Als dann die Athleten zum Slalom auf die legendäre Strecke gingen, war das Publikum voll da: Jeder Schwung, jede Richtungsänderung wurde mit spürbarer Energie begleitet. Die Spannung stieg mit jedem Starter, und die Fachkompetenz gepaart mit purer Leidenschaft der Fans war überall spürbar.

Am Ende dieses unvergesslichen Tages standen die Drei auf dem Podest, die den Slalom geprägt hatten – und sie veredelten damit nicht nur ihre Saison, sondern auch diesen Tag im Berner Oberland:

Atle Lie McGrath (Startnummer 5) aus Norwegen setzte sich an die Spitze und holte sich den Sieg mit einer souveränen Leistung. Er gewann den Klassiker mit einem Vorsprung von 0,47 Sekunden.

Auf dem zweiten Rang landete Lucas Pinheiro Braathen (Startnummer 7) (Brasilien/Norwegische Abstammung), der mit beeindruckender Aggressivität und Präzision durch beide Läufe fuhr und McGrath bis zum Schluss unter Druck setzte.

Henrik Kristoffersen (Startnummer 1) (Norwegen) komplettierte das Podium. Für ihn war es ein besonderer Tag, denn dieser dritte Platz markierte einen bedeutsamen Meilenstein in seiner Karriere, seinen 100. Weltcup-Podestplatz – ein Zeichen jahrzehntelanger Exzellenz im Slalom.

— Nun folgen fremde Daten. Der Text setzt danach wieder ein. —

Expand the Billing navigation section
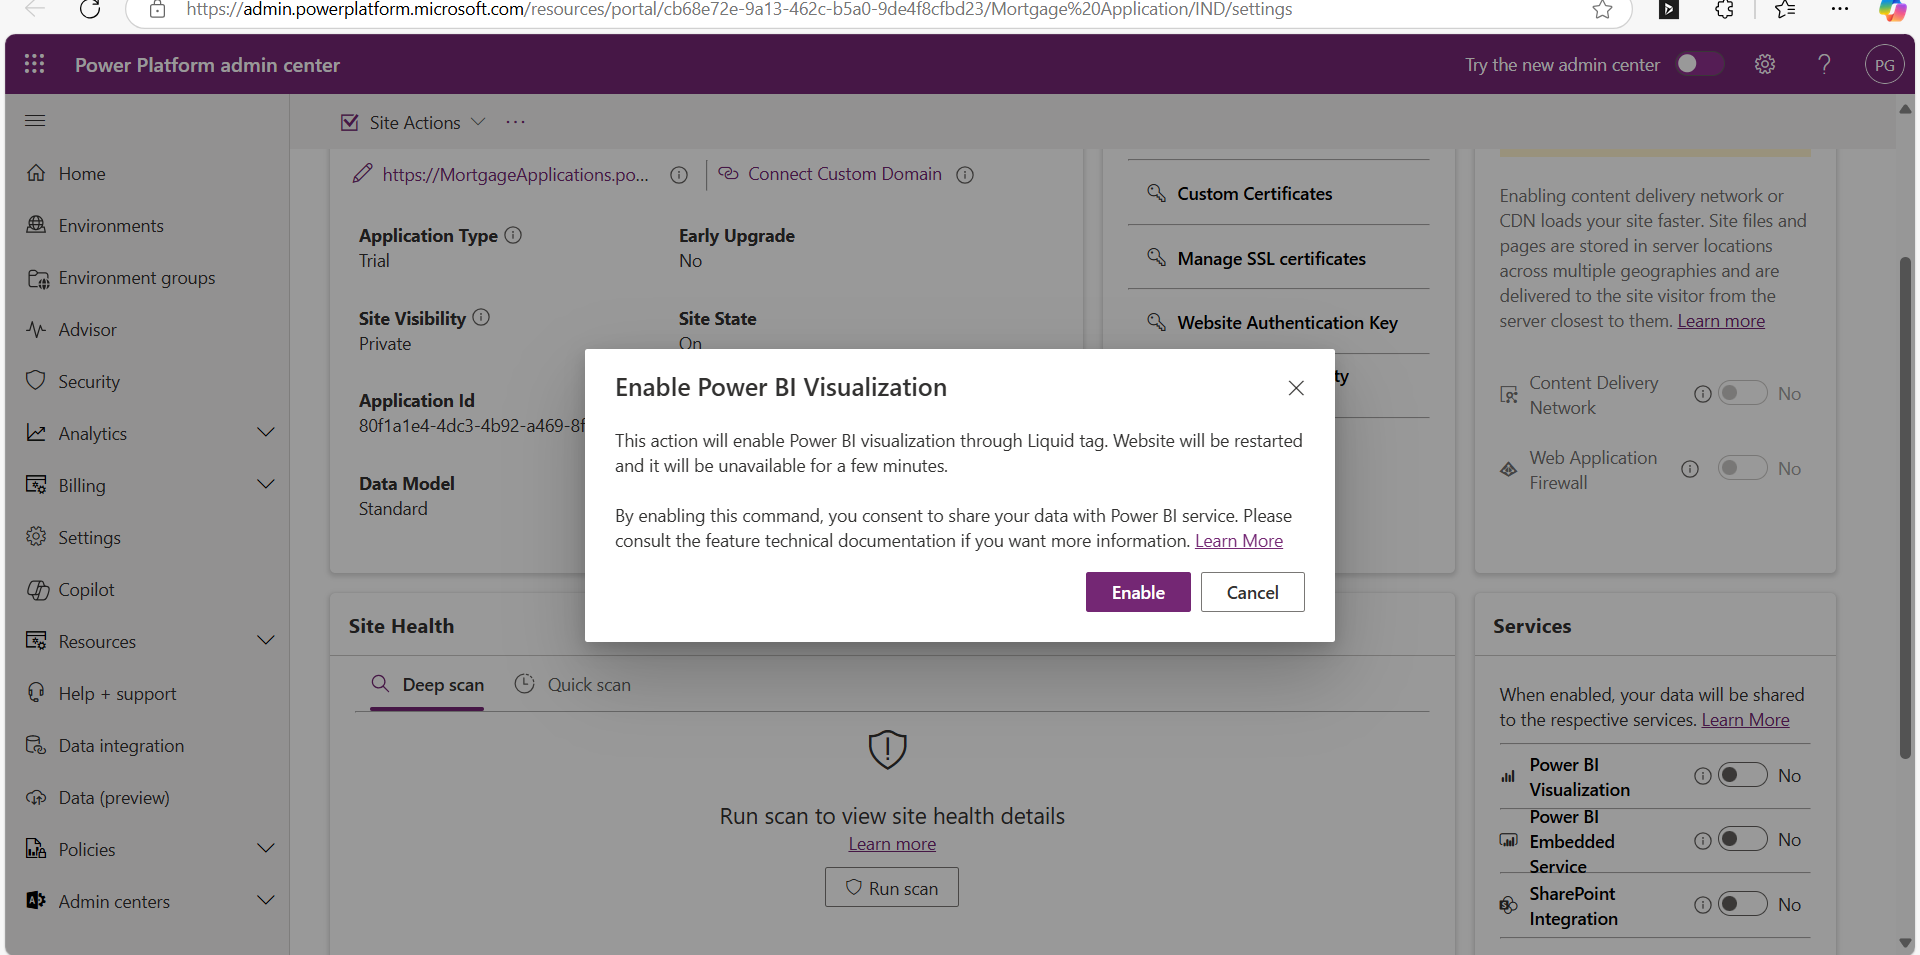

Als ich später den Weg zurück ins Tal antrat, blieb mir das Bild der jubelnden Menge und der perfekt präparierten Strecke im Kopf. Die grandiose Mischung aus sportlicher Höchstleistung, sonnigem Winterwetter und der Gastfreundschaft, die in Wengen inzwischen legendär ist, machte diesen Slalom zu einem Erlebnis, das man als Fan einfach erlebt haben muss.